Danach konnte ich mir dann endlich die wohlverdiente Sportpause gönnen. In den drei Wochen Irlandurlaub mit meinem Freund Karsten lief ich maximal jeden zweiten Tag in ruhiger Pace für 40 bis 60 Minuten, je nach Laune. Ich war eingestellt auf alles, was ruhig, entspannend und ohne große Aufregung abläuft. Jedoch folgte nun ein Highlight anderer Art, das ich so gar nicht geplant hatte: Ich bekam einen Heiratsantrag. Karsten und ich werden am 04.05.2019 heiraten und dann werde ich als Fabienne Königstein über den Asphalt heizen.
Es war eine regelrechte Achterbahnfahrt im letzten Jahr. Und der Crosslauf im Herbst, meine große Leidenschaft, passte da als letzter Akt wie die Faust aufs Auge. Gleiches Spiel wie bei den Marathons zuvor: super Training, beste Form ever, KRANK!!! Diesmal genau 10 Tage vor der EM in Tilburg. Also hieß es mal wieder cool bleiben, abwarten, gesund werden. Vier Tage vor dem Lauf konnte ich immerhin schon wieder locker 40 Minuten laufen. Drei Tage vor der EM konnte ich die letzten drei Kilometer schon wieder in Tempodauerlaufgeschwindigkeit absolvieren. Die Zeit wurde knapp. Zwei Tage dann der Speed-Test: 5x600m: die Pace passte, die Anstrengung viel zu hoch. Tja, das wars dann wohl. Zu diesem Zeitpunkt stellte ich mich darauf ein, dass ich bei der EM untergehen würde und die erhoffte Teammedaille von den anderen Mädels erlaufen werden müsste.

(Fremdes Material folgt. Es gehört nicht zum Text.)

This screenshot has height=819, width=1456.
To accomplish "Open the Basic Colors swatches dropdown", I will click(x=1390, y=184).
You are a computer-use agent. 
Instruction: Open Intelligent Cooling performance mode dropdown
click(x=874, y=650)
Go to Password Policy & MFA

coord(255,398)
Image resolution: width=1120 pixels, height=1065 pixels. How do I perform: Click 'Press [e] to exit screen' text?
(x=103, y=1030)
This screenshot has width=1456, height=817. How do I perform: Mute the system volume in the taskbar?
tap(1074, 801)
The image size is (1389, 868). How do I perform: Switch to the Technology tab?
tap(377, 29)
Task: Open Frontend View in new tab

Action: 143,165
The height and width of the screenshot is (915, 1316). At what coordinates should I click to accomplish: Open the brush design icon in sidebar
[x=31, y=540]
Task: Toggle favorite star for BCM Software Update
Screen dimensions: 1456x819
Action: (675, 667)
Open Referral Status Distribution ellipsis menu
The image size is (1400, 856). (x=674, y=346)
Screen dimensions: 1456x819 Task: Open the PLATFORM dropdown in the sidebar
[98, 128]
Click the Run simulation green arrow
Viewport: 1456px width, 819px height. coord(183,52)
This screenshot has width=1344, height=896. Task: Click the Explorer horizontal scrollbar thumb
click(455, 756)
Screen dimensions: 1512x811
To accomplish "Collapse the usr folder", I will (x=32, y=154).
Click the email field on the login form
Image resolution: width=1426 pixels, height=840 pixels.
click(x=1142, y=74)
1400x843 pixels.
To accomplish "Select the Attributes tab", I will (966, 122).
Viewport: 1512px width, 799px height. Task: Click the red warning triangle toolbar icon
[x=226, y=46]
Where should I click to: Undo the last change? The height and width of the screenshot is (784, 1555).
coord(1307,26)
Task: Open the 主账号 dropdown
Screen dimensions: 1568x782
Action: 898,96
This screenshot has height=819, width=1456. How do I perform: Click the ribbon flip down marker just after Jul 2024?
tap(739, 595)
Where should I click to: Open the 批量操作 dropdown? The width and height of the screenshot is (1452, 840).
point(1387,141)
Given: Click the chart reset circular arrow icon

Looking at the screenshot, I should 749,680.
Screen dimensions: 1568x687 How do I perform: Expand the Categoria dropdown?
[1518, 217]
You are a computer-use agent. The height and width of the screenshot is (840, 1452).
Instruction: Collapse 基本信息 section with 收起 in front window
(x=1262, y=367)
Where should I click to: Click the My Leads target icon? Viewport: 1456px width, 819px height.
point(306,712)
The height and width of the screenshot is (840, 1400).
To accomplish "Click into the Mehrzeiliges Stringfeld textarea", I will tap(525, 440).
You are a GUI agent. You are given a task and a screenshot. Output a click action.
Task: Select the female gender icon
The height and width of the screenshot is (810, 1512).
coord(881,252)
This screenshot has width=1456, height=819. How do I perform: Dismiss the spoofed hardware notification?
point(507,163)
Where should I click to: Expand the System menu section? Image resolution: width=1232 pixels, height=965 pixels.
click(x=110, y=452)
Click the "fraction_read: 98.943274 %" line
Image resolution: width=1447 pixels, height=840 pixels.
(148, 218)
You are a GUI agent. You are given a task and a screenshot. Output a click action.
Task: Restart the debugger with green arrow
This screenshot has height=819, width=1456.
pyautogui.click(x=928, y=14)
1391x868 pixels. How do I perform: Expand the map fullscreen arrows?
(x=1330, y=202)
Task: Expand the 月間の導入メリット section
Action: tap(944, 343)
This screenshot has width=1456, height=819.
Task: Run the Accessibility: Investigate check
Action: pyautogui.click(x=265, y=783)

Was dann beim Lauf zwei Tage später geschah, passte zu dem ganzen Jahr. Zwar wurde es nicht die von den Trainingsleistungen sicherlich mögliche Top 10 Platzierung, aber mit dem 19. Platz war ich nicht nur zweitbeste Deutsche, sondern erreichte auch noch meine jemals beste Cross-EM-Platzierung. Auf die gemeinsam erlaufene Team-Bronze, nebenbei meine erste internationale Medaille war ich daher besonders stolz.
Blickt man auf die Resultate, war 2018 das augenscheinliche Jahr in der Sonne. Doch wann immer ich auf die große Narbe an meinem rechten Oberarm blicke, kommt die Erinnerung an das, was ich dieses Jahr gelernt habe: Erfolg kommt nicht von alleine. Wer sein wahres Potenzial ausschöpfen möchte, muss den Mut aufbringen den ganzen Weg zu gehen. Das gilt für die guten und noch viel mehr für die schlechten Zeiten. Mein Potenzial ist noch nicht ausgeschöpft, das spüre ich. Daher richtet sich mein Blick nach vorne. 2019 wird ein Jahr, in dem es darum geht neue Maßstäbe zu setzen. Im Training warten neue Herausforderungen, dafür sorgt mein Trainer und am Ende des Jahres sollen wieder Leistungen stehen, die sich eine Fabienne 2018 vorher nicht hat träumen lassen.